Wednesday, January 31, 2007
Wednesday, January 17, 2007
Preaching the Gospel to myself.
Taking off the poser mask and realizing "I am Not, but I know I AM".
Well, I have been reading "The Disciplines of Grace" by Jerry Bridges. He is one of my favorite authors on holiness, grace and the pursuit there of. I am confident of one thing: Jesus died for me. Yeah, I know - "Wow how cliche. Maybe we ought to put that in a CCM song or perhaps on a Christian T-shirt." I can hear the moans of, "is he still on this?"
Yes. I am still on this. This, being: Jesus died for me. I mean He freed me. I really get it. Mr. Bridges is bringing back to my mind the good thought patterns that I am a man in need of the Gospel and the Gospel is GOOD NEWS. REALLY GOOD NEWS. Focusing, meditating this new year solely on that one thing: Jesus paid it all. Done. Finished. And I am crucified with Christ so it is no longer I who live but it is Christ who lives in me. I have been walking around touting on and on about Faith Alone and I myself wasn't smoking what I was selling. I mean I believed it, but I did not own it and live it. I did not walk in the Truth of the Lord Jesus' penal substitutionary atonement to release me from the grasp of sin. The enemy doesn't want me to think about it. My flesh certainly does not want me to write about it. To tell the world that Jesus set me free.

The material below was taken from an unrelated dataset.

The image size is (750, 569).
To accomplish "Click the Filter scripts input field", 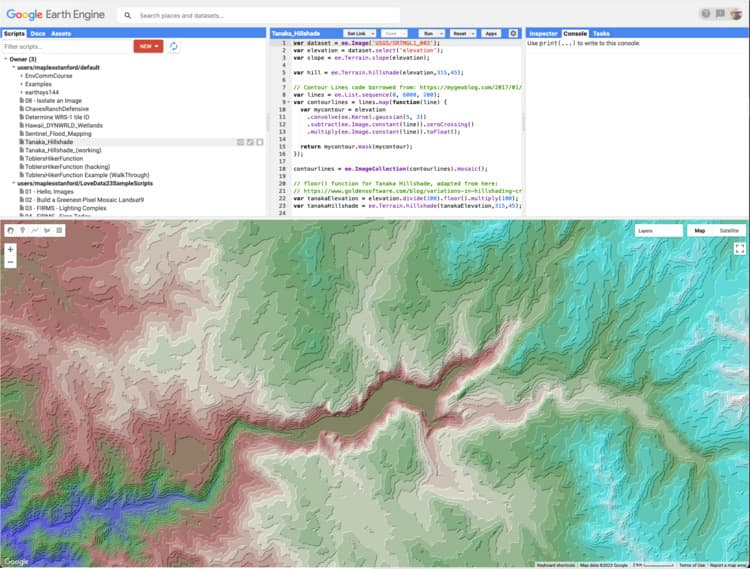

Two Sundays ago, Kim and I visited Deliverance Bible Church in Hurst, TX. It's a church for punks and outsiders. The kind of church that adults wouldn't appreciate and the "in" Christian kids would feel uncomfortable attending. The pastor, gave a message about forgiving sin and then confessed some sin that he has been dealing with. He then invited anyone who wanted to confess to the church their sins, to come up front and well, confess. The line formed immediately. Intentions and motivations aside, the Holy Spirit moved the people to come. Some didn't get it. Others, sold out to the idea of sensing the freedom from just being naked in front of everyone with everything exposed (not literally of course). My heart was pounding in my chest. I was conflicted - do I go confess? Or do I sit here too afraid of what my motivation might be. Meanwhile, others were confessing their deep dark hearts. Liars, lustful men and women, thieves, perverts, homosexuals, junkies, addicts, idolaters, God-haters, murderers, everyone had a representative. My sin was now fearing man. I was afraid of what others would think. Even though almost everyone got up and confessed something. As I sat there I prayed, God make my intentions and motivation pure, no pride and no fear. And of course the Lord was gracious to answer. When I got to the front where the mic was, I was still afraid and tried to be humorous to make up for it. I wasn't afraid of being in front of people, I was afraid of what was going to come out of my mouth.
Like a movie of the past couple of months, I shared how I didn't trust God. I went on about how I envied other pastors and worried profusely about being in a position. I confessed that I had been angry at my wife - not because of something she had done, but just that I was angry with her. I was frustrated and wasn't following Christ with all of me. I was prideful and arrogant and I had to confess that too. I confessed to loving sleep over loving the Word.
As I went to set down, I knew I was in good company when others looked me in the eye and nodded the "I've been there, bro. Keep running." I didn't see thee before mentioned "sinners", I saw saints who feared God and loved Him. Disciples seeking the Rabbi, Jesus. And He was eager to be found. When we got in the car Kimberly confessed somethings to me. It was the first time in awhile I didn't get angry or resentful. And that is because some healing took place in my heart. Grace came in. Jesus showed Himself marvelous again. Just like Jesus.
So being disciplined by Grace - I am learning (again) - is a sign that I am in Christ. That He abides with me and I abide in Him.
Jesus is still setting me free and Jesus has set me free. Sweet.
Thank God for the book of Romans and for the apostle Paul.